> Data to use:
╔══
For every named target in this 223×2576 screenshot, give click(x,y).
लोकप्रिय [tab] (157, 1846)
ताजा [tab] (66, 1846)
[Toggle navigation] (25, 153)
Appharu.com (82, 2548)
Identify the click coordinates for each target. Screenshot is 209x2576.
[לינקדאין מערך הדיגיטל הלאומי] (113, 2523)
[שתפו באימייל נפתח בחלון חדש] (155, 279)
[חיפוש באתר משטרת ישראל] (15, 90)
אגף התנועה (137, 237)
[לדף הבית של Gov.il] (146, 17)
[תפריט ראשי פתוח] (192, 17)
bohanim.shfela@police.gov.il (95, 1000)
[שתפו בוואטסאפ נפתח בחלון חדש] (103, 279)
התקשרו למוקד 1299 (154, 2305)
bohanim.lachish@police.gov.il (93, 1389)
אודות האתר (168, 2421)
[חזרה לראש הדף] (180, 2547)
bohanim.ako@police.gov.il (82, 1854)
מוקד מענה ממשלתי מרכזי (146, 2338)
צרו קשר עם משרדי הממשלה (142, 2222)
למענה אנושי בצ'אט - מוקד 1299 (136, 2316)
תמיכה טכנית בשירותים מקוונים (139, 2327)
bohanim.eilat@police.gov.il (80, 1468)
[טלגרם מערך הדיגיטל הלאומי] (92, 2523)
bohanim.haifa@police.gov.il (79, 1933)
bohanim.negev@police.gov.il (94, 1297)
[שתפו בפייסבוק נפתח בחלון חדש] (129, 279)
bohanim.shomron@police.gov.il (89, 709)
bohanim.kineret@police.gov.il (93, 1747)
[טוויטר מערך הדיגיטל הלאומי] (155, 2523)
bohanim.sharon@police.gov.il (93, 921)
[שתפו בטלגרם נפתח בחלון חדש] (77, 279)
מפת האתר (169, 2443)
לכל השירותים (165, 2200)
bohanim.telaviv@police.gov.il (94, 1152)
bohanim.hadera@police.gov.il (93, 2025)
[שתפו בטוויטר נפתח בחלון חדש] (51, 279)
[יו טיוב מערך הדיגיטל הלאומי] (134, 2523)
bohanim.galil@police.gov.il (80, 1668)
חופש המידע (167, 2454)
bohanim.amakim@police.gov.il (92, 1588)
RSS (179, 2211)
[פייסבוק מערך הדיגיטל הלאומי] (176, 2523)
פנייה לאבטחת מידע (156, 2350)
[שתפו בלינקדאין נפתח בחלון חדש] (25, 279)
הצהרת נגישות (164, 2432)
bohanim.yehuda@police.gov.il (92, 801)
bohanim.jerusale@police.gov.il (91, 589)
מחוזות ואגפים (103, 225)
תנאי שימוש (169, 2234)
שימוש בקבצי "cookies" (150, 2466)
╚══
╔══
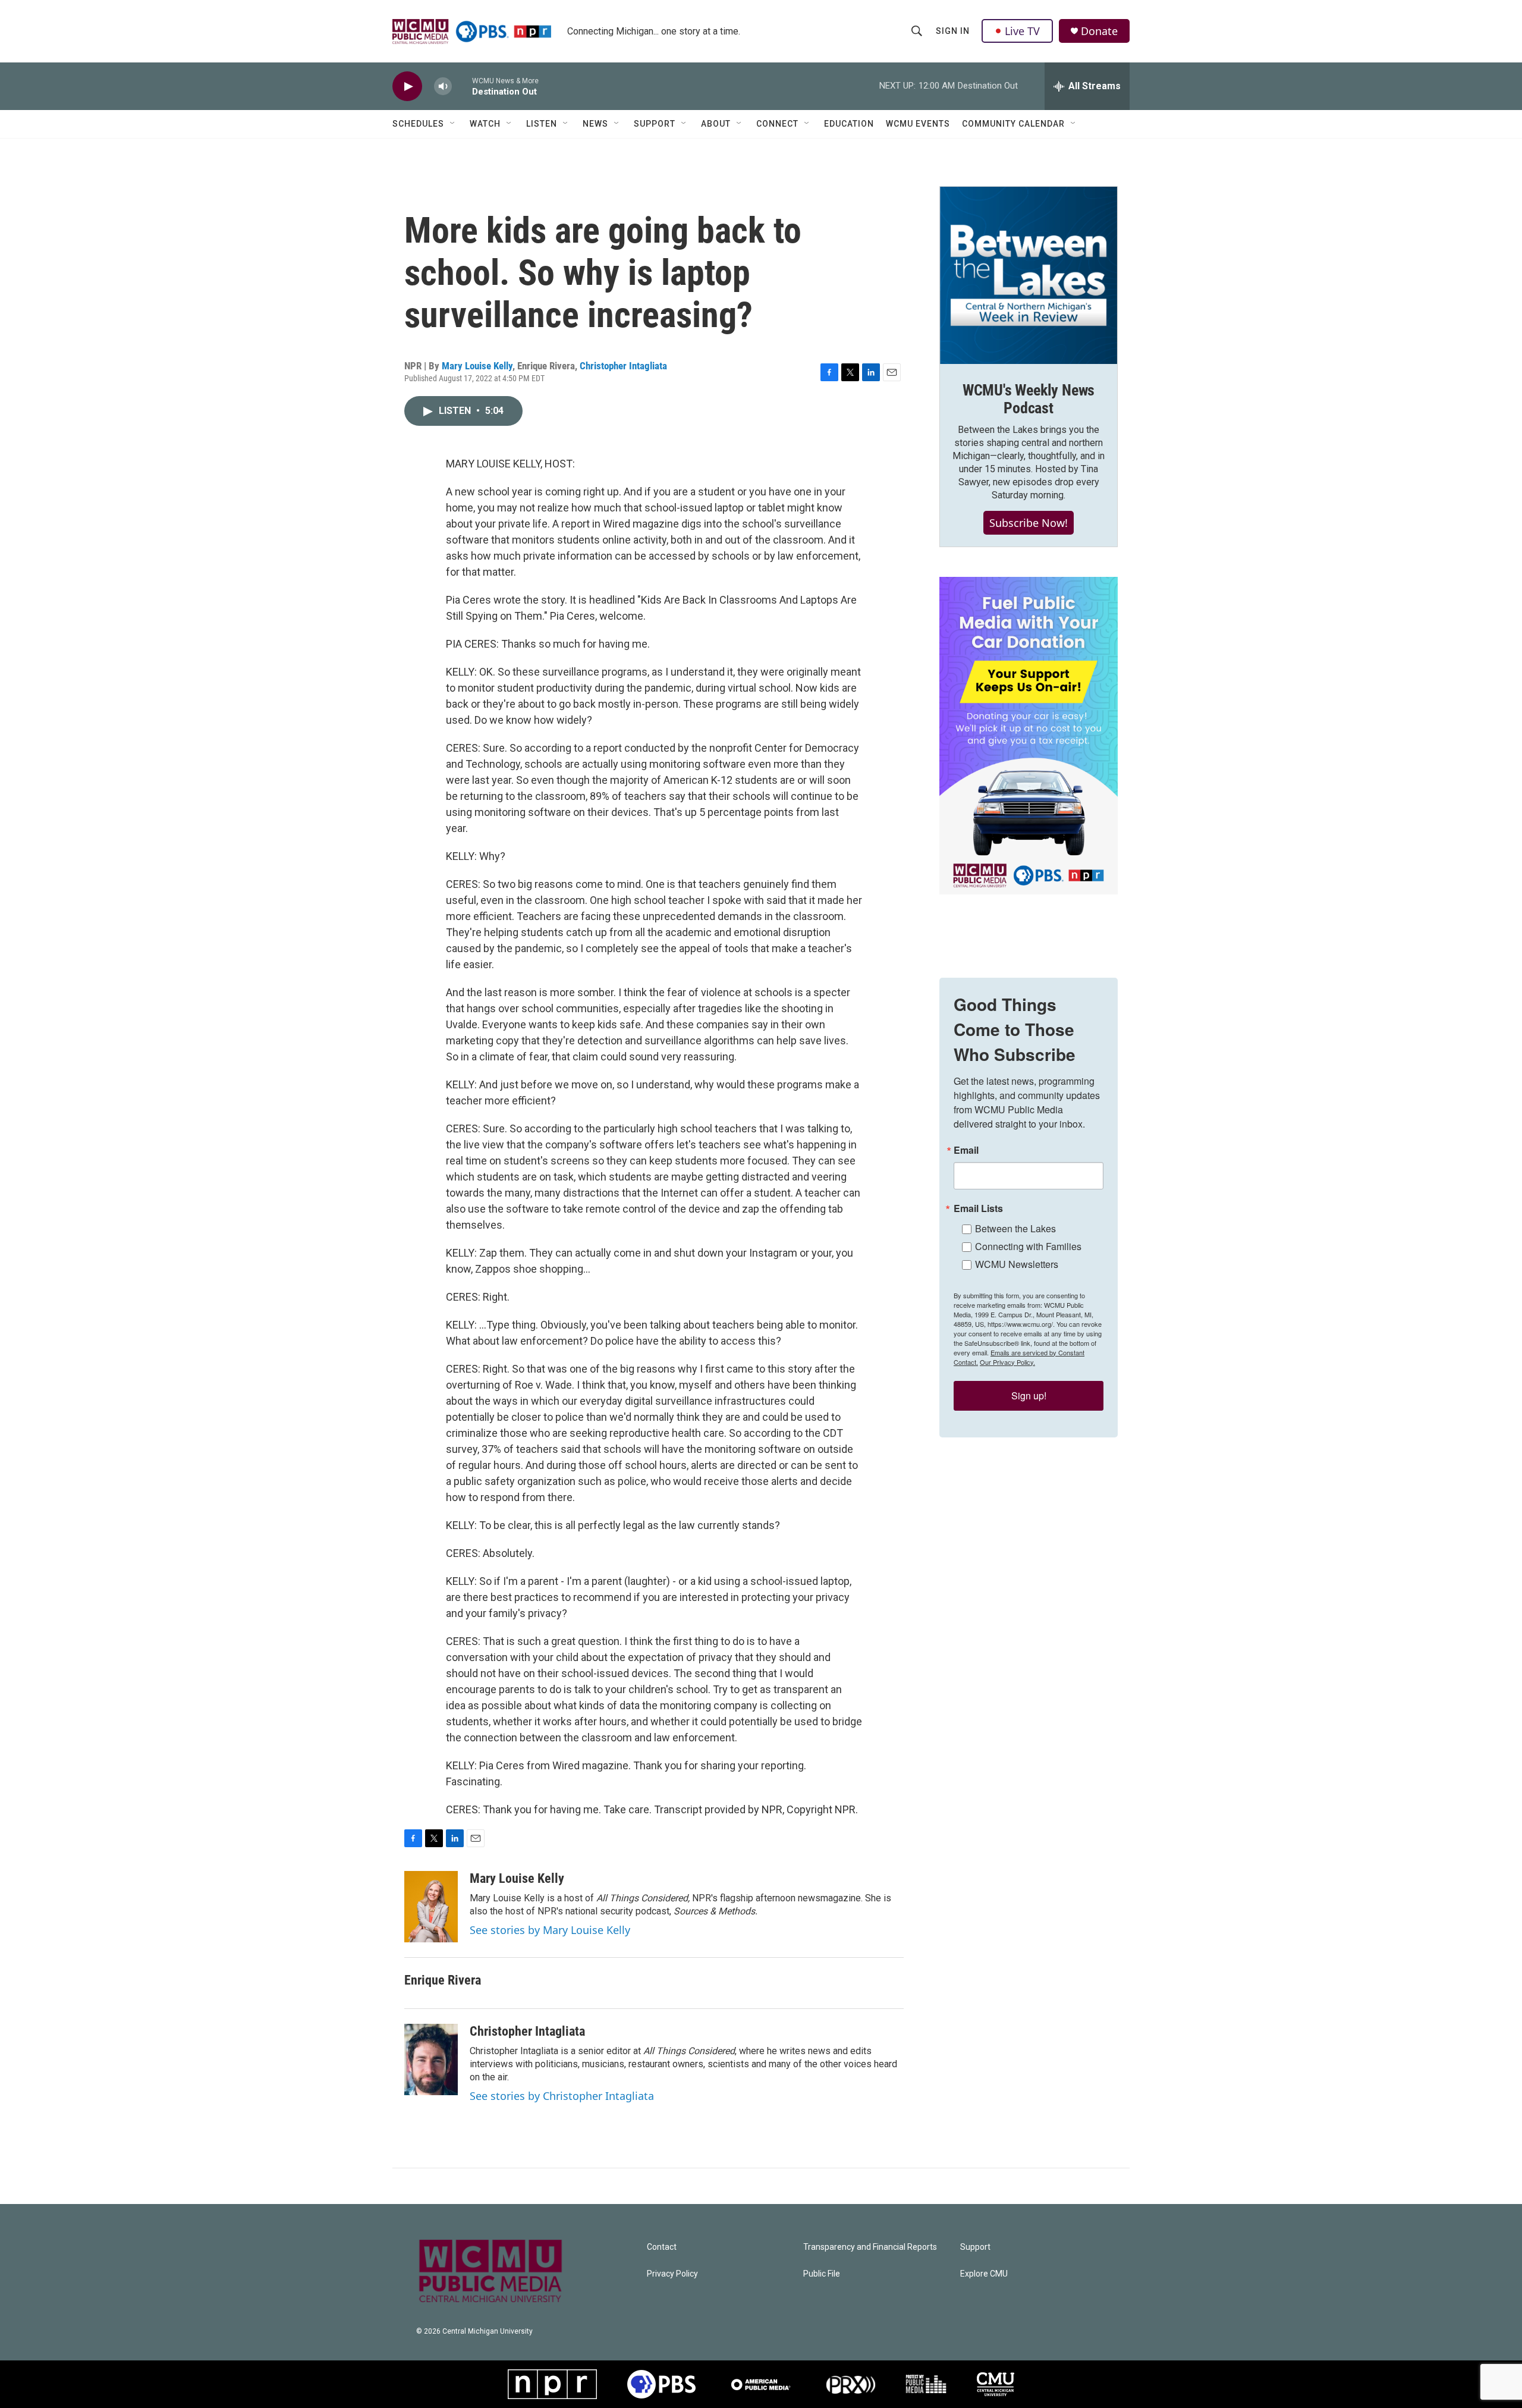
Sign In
╚══
╔══
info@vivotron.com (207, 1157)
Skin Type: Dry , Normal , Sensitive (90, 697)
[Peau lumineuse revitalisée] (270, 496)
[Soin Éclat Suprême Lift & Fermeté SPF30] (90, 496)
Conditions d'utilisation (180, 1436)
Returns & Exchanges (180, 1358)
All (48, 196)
╚══
> What to do: Scan the material line by line and report each one that contains "מערך".

> Answer to this problem:
[לינקדאין מערך הדיגיטל הלאומי] (113, 2523)
[טלגרם מערך הדיגיטל הלאומי] (92, 2523)
[טוויטר מערך הדיגיטל הלאומי] (155, 2523)
[יו טיוב מערך הדיגיטל הלאומי] (134, 2523)
[פייסבוק מערך הדיגיטל הלאומי] (176, 2523)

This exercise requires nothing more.